Let them go on with their full story once you ask. Establish rapport with your son and share your own experiences with romance. Avoid advising your son unless he specifically asks for it.
Instead, point out your relationship dynamics – or other healthy romantic relationships both of you know about. Bring them to your son’s attention, then invite him to compare and contrast that relationship with their own obsessive one.
Just introduce the concept to your son, then gently nudge him to consider the possibility that he can stand to make a few improvements with some thought.
You may feel that your son is rushing things, but avoid bluntly telling them. Your critique could have them acting defensively. Do what you did earlier – give examples of relationships with failings you wanted to point out, then allow them to evaluate their relationship at their own pace.
Doing this will be far more effective than pushing them to comply with a specific narrative.
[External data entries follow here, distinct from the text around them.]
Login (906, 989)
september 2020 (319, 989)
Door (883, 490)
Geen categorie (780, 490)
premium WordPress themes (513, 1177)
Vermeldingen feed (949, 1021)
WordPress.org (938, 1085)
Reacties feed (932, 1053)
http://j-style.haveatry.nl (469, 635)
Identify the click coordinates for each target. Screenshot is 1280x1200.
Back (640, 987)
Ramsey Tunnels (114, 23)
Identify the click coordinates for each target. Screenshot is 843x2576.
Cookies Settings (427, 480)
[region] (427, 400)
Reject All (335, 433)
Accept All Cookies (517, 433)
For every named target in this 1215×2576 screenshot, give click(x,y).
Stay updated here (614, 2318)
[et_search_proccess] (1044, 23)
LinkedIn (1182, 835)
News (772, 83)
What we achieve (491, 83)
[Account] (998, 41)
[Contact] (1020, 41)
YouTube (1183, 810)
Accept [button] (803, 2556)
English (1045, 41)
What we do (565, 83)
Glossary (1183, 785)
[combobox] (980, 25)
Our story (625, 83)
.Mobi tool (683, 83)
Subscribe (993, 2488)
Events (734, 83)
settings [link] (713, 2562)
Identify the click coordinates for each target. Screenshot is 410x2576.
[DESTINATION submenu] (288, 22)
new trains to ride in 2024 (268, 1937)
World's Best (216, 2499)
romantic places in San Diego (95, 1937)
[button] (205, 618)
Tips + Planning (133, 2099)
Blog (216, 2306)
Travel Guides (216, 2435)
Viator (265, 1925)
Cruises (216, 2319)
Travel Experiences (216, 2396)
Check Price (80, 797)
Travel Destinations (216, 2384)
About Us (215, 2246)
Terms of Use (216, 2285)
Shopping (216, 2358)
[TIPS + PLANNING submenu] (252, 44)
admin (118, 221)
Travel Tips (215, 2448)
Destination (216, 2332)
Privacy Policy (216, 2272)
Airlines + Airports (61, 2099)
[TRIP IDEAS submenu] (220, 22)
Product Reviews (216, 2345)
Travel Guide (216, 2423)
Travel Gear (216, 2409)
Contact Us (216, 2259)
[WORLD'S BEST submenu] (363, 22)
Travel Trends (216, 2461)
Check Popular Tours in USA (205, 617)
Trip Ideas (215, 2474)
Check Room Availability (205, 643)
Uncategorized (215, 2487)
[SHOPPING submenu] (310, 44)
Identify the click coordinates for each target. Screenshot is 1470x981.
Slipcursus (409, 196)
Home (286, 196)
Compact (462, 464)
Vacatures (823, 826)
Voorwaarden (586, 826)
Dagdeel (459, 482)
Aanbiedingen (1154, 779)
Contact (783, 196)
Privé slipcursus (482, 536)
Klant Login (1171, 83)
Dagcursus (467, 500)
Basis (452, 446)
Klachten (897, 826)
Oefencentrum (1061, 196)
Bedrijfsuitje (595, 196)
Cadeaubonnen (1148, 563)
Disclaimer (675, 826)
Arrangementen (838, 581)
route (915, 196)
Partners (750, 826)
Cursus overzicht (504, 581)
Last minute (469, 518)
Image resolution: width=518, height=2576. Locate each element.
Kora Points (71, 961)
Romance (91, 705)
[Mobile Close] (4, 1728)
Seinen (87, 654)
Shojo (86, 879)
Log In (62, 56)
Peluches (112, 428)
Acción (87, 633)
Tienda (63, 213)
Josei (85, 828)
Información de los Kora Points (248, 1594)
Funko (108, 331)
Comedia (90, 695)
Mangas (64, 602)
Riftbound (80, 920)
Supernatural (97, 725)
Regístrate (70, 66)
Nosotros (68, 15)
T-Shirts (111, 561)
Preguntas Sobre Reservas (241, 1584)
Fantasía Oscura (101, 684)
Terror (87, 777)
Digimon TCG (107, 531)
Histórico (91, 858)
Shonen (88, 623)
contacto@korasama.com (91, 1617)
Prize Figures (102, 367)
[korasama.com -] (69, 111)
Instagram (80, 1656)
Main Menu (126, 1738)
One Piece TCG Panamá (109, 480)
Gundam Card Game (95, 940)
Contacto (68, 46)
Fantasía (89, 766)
Remind Them That They Need to Live For Themselves Too
Relationships are about two people sharing their own lives with one another. It’s two sets of futures being shared, not one future between two people. Personal ambitions should never be disregarded.
Your son’s obsession with his girlfriend might make him feel that his life revolves around her. Remind him that he needs to have his own success to have something worth sharing.
It’s okay if your son wants to include his girlfriend in plans for his future. Just don’t allow him to think she IS his future. It’s very easy for people to lose focus on their goals – even for people in stable relationships! He just needs a little push to get back on track here.
Your son’s relationship might be an obsession, but they won’t see it that way if you bring it up head-on. Do your best to mitigate behavior that could enable this problem, point out bad precedents you notice, and remind them to value their own future to ensure they have one worth sharing!